Aside from a sustained slump in sales, what do BMW, Renault, Volkswagen, Peugeot and Cooper have in common? Here’s a clue: it has nothing to do with them not being Ferrari and everything to do with them not being cars.

Confused? Well, you shouldn’t be, as this blog is about bikes and not cars. Still confused? Seriously? Ok, let me end your befuddlement: some of the world’s leading car manufacturers have decided to enter the bike industry. Yes, that’s right, sales in the automotive business are apparently so dire that luxury car makers have decided to produce bikes. As in bicycles!

When I first discovered that some of the most recognisable names in motoring wanted to shift a few bicycles, I became deeply suspicious. It’s all a bit too Machiavellian for my liking. If BMW can sell bicycles to grown-ups, when will Benson & Hedges start handing out lollipops to children (assuming they don’t already)? Imagine my horror, therefore, when I learned that BMW was not only making bicycles for environmentally minded adults who secretly yearn for turbo-engined, fuel-guzzling, planet-destroying monsters, indeed, BMW has also produced a bicycle for children aged 5 years and under (when dreams are first etched into the impressionable human psyche). How diabolical!

Although it would be convenient – and scarily plausible – to pursue a conspiracy theory on the motor industry’s efforts to produce bicycles in order to somehow increase car sales, the more reasoned approach would be to welcome the move towards more environmentally friendly travel – even if there is a catch that has not yet been identified. The car industry’s relationship with bicycles, however, is not exactly new. In fact, Peugeot set up shop as a bicycle manufacturer no less than 128 years ago and Cooper (as in Mini Cooper) released its first efforts on two wheels in April last year.

As stores in the UK prepare for three more Cooper bicycles in the run-up to Christmas, the manufacturer’s chairman, Mike Cooper, who also happens to be the son of the Mini Cooper’s creator, John Cooper, said: “I’m 53 now and I only got back into cycling three to four years ago, but I love it. It keeps you fit and feels great. Since cycling is growing in popularity and we had the engineering know-how behind us, we decided to start making bikes.” Hmm, nothing obviously Machiavellian in that statement.
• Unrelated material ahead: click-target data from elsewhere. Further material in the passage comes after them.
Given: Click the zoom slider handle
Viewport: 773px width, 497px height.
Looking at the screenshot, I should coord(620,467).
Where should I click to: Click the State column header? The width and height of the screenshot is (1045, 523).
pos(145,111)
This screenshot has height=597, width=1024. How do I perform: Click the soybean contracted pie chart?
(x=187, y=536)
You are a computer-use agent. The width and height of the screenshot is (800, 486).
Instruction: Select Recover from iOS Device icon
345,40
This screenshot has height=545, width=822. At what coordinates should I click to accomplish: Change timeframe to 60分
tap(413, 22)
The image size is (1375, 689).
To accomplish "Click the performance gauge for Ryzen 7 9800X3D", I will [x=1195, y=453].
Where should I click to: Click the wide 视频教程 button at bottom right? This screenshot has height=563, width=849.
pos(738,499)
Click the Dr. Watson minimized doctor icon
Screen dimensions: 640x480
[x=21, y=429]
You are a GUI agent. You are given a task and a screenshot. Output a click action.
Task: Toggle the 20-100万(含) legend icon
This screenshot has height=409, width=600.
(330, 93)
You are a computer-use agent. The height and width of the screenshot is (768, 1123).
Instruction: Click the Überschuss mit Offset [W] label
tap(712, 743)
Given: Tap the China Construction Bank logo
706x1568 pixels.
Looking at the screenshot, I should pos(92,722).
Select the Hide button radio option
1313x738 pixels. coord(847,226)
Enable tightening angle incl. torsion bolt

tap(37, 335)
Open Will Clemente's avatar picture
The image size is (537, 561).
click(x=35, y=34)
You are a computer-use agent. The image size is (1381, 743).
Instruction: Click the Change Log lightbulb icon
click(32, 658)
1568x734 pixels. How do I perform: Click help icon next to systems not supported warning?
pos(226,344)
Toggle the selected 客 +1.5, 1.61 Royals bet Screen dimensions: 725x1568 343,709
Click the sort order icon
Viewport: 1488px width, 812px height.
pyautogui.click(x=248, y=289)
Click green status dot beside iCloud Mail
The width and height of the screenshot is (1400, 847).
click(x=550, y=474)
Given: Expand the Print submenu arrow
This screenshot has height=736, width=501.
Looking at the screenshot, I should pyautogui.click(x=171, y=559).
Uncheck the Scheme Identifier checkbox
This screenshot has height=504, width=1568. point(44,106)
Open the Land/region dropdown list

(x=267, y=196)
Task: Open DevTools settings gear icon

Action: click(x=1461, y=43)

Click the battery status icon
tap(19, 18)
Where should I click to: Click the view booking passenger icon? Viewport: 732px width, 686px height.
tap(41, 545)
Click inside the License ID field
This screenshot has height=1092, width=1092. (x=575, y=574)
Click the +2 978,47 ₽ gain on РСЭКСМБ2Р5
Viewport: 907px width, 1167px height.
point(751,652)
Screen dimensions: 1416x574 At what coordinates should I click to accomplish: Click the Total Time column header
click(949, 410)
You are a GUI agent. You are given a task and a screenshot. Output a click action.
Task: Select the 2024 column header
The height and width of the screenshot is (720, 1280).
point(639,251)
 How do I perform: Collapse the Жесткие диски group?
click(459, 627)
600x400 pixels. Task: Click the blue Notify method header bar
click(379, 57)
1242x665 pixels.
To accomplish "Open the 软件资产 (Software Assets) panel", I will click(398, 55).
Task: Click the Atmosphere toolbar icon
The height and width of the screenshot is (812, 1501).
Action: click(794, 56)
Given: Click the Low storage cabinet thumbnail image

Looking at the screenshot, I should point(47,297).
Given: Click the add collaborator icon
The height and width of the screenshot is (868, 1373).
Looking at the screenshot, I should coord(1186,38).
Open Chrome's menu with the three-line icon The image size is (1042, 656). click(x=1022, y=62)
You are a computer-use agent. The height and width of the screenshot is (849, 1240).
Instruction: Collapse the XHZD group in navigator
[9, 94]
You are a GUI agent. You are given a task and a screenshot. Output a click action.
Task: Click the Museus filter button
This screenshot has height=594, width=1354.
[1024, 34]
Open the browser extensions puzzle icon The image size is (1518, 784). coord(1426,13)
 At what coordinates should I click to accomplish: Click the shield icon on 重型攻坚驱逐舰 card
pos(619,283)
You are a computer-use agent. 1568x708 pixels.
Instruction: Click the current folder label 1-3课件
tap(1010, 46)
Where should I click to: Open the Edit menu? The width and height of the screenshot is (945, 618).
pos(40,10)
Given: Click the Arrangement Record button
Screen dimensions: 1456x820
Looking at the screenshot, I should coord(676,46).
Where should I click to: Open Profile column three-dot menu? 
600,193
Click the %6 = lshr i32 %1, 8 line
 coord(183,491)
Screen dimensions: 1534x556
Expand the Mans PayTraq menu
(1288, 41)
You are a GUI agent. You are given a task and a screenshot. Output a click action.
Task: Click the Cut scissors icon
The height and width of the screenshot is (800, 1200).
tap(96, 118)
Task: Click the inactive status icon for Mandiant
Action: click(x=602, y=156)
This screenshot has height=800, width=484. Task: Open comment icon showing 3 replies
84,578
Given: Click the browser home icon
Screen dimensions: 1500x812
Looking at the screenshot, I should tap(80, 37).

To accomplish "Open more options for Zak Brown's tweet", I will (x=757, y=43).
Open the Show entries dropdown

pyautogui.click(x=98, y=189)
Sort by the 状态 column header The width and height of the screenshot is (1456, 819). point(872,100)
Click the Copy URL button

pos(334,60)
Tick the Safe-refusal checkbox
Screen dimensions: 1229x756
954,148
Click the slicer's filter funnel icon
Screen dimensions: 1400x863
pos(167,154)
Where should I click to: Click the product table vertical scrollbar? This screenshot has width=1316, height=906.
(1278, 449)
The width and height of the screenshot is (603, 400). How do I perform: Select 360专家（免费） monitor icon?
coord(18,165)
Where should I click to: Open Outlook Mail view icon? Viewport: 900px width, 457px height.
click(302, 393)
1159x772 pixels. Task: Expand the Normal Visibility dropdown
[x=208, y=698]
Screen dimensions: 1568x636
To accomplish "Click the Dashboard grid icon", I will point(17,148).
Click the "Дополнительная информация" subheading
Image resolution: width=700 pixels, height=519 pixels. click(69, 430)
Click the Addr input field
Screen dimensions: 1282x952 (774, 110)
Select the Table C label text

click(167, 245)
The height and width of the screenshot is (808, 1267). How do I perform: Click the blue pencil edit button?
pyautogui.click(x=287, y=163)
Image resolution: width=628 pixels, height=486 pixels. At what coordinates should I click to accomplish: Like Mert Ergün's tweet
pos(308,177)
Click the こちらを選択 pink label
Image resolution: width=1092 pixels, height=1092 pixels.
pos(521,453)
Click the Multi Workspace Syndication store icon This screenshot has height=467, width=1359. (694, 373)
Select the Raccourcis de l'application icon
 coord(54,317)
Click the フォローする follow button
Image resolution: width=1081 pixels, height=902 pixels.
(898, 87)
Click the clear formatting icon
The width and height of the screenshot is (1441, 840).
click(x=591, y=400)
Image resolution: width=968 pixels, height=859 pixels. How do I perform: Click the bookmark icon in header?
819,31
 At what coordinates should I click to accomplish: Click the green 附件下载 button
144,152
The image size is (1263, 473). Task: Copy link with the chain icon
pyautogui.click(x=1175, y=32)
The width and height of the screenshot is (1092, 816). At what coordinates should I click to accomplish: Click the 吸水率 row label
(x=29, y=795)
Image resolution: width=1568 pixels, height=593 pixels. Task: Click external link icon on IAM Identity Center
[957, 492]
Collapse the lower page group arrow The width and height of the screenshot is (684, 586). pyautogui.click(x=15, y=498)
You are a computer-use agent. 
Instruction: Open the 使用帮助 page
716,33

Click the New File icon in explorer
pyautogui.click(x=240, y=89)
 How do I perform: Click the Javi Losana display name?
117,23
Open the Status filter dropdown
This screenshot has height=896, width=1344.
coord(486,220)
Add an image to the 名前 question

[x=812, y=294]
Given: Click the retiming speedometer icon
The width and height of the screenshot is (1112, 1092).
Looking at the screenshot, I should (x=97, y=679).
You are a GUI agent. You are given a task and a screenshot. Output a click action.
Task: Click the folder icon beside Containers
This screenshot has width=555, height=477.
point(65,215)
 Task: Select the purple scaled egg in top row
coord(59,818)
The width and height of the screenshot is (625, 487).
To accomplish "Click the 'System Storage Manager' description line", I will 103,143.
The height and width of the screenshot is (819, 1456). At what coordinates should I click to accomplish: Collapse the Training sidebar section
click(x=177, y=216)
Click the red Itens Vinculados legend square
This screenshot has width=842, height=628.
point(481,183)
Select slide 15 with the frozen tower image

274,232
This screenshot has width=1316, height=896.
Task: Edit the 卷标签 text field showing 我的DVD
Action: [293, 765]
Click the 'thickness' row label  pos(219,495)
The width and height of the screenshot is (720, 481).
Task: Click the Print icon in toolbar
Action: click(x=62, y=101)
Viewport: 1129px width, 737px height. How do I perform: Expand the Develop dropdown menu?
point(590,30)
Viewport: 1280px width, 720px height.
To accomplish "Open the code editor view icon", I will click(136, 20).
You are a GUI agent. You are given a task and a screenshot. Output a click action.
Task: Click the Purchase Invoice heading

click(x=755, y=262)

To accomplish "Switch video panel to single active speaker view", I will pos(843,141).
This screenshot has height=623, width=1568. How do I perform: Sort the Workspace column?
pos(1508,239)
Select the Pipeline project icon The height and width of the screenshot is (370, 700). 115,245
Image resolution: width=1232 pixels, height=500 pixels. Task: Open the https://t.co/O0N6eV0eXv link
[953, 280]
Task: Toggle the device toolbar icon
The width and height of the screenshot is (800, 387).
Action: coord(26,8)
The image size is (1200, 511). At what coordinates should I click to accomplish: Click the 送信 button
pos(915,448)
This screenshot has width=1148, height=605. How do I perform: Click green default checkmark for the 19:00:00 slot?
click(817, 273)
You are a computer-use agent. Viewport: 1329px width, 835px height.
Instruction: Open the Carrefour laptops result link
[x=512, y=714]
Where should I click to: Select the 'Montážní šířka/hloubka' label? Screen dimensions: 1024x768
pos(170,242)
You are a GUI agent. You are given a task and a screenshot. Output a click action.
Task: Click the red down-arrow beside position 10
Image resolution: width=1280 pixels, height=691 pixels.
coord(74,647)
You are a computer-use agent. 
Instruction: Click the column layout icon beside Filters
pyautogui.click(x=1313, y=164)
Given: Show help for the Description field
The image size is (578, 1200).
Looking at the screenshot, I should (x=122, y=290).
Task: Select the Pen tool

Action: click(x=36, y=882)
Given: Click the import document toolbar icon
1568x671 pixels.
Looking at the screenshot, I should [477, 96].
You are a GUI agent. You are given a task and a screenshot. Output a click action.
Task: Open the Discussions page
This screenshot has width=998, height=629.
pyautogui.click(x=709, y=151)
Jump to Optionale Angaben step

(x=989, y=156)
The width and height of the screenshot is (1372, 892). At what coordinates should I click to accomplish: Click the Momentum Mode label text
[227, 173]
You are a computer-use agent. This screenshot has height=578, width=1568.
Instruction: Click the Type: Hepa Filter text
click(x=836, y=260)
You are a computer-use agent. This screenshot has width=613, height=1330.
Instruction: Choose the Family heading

Ahead of its 200th anniversary, Peugeot is also planning an innovative “green city solution” (unlike all those CO2-emitting bicycles that are currently knocking about the countryside?), at least according to Pasq Bianchi of Cycleeurope, which produces bicycles for the French manufacturer. Bicycles that are produced by the motor industry, however, are likely to fall in line – much as they do in the four-wheeled world – behind the latest offerings from BMW. Priced at a very BMW-like £1,350, the M-Series bicycle, which was actually released in June, comprises a black leather seat and a lovely little BMW badge located beneath the saddle. The 24-speed BMW Cruise, which features an aluminium frame and weighs 13.9Kg, is also likely to enjoy healthy sales this Christmas. The one problem with all of these bikes, however, is that not one of them is a Ferrari.